Justices limit lawsuits against state Medicaid programs

By Richard Wolf


WASHINGTON — A closely divided Supreme Court ruled Tuesday that private parties cannot sue states over low Medicaid reimbursement rates, a finding that critics said could leave poor patients without enough health care providers to serve them.


The justices ruled 5-4 that the federal law creating the joint federal-state program empowers only the secretary of Health and Human Services to withhold Medicaid funds if a state does not comply with the law’s funding requirements.


The law requires state Medicaid plans to “assure that payments … are sufficient to enlist enough providers so that care and services are available under the plan at least to the extent that such care and services are available to the general population in the geographic area.”


The court’s majority said that section of the law was written too broadly to allow for private lawsuits, such as the one filed by home-care providers in Idaho claiming insufficient reimbursement rates.


Justice Antonin Scalia, writing for the majority, called it “judicially unadministrable,” adding, “It is difficult to imagine a requirement broader and less specific.”


Scalia was joined by three other conservatives and by liberal Justice Stephen Breyer, Justice Sonia Sotomayor wrote the dissent, joined by two other liberals and by Justice Anthony Kennedy, who most often is in the middle.


“The court’s error today has very real consequences,” Sotomayor said. “Previously, a state that set reimbursement rates so low that providers were unwilling to furnish a covered service for those who need it could be compelled by those affected to respect the obligation imposed by (the law).


“Now, it must suffice that a federal agency, with many programs to oversee, has authority to address such violations through the drastic and often counterproductive measure of withholding the funds that pay for such services.”


The case was brought by the Exceptional Child Center, which provides residential services to people with developmental disabilities or maladaptive behaviors.

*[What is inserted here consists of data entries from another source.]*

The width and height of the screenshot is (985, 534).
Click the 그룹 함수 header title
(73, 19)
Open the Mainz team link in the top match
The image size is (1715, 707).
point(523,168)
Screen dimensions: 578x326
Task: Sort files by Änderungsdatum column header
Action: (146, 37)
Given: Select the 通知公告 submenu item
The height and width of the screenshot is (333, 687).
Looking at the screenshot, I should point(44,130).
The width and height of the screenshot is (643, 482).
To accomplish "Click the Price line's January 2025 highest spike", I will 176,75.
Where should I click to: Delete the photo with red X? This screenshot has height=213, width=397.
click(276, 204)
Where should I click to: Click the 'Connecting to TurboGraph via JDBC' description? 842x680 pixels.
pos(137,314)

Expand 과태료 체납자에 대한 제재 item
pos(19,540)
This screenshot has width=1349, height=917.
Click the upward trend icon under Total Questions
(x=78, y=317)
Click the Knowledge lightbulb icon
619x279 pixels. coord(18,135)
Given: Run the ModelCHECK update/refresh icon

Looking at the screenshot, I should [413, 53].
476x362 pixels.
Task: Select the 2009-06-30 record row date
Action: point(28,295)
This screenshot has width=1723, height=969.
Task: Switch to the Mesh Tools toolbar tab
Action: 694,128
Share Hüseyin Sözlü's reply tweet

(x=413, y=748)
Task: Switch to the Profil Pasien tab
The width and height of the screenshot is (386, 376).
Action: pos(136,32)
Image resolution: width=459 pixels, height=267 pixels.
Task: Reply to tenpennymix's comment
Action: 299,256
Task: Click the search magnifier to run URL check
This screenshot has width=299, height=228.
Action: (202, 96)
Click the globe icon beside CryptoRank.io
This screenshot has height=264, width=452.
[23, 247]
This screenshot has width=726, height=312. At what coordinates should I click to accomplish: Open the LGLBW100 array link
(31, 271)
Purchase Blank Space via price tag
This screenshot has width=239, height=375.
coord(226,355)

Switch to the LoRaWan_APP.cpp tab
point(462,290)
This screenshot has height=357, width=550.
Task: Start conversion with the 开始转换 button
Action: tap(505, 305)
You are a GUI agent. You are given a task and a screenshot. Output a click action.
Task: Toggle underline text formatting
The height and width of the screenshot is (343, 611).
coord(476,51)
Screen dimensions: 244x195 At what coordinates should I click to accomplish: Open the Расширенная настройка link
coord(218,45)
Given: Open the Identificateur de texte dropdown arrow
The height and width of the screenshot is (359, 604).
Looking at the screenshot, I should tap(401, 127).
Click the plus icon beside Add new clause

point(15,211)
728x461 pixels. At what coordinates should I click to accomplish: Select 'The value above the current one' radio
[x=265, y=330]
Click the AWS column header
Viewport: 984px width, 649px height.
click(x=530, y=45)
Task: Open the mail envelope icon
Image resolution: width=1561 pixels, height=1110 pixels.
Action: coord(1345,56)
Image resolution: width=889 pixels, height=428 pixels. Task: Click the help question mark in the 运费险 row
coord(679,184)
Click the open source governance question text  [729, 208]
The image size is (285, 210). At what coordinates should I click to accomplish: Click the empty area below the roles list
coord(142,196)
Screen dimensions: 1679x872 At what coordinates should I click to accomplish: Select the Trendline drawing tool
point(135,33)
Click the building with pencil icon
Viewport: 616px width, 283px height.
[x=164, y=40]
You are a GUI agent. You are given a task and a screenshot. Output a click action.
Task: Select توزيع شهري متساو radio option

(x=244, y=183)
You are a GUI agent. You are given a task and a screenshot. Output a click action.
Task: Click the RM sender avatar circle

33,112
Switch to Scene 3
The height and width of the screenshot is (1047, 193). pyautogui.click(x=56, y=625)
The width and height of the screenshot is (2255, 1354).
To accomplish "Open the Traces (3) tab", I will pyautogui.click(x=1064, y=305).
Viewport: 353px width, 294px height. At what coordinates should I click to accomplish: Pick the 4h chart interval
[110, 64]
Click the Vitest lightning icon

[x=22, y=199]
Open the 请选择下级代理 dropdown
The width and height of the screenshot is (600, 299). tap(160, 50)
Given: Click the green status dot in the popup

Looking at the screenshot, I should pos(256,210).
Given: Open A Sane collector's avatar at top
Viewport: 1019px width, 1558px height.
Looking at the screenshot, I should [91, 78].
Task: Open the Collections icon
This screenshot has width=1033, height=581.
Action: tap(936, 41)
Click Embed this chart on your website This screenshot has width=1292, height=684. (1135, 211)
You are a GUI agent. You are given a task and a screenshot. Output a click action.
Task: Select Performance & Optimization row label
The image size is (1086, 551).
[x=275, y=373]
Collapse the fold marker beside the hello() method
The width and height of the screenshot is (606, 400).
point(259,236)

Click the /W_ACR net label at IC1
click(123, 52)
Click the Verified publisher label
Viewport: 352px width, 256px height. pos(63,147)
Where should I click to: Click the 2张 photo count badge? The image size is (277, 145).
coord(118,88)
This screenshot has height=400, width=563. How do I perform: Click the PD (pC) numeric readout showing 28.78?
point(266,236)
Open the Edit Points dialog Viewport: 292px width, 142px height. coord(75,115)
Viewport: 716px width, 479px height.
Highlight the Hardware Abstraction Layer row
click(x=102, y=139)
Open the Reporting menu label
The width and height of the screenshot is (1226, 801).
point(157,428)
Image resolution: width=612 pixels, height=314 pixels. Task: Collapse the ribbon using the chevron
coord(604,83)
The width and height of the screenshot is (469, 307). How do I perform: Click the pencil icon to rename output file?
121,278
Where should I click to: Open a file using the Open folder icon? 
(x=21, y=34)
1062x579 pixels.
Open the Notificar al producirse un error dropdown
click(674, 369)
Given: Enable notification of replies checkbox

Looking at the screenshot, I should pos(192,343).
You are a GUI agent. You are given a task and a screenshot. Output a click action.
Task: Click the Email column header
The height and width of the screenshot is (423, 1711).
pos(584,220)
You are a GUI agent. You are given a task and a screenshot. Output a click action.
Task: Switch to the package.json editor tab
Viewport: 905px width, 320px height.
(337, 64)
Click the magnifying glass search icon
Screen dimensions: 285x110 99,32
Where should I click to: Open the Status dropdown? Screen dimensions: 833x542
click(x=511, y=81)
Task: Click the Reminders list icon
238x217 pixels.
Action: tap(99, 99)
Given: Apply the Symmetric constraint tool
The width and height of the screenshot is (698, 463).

A number of health care groups filed friend-of-the-court briefs on their behalf, ranging from doctors and hospitals to employers and people with disabilities. Idaho was joined by the federal government and 28 states.


“The practical effects of this ruling are enormous for ordinary Americans,” said David Gans, civil rights director at the Constitutional Accountability Center. “The court today turned its back on the principle of access to our federal courts, leaving low income people seeking access to health care to the vagaries and limitations of the executive branch.”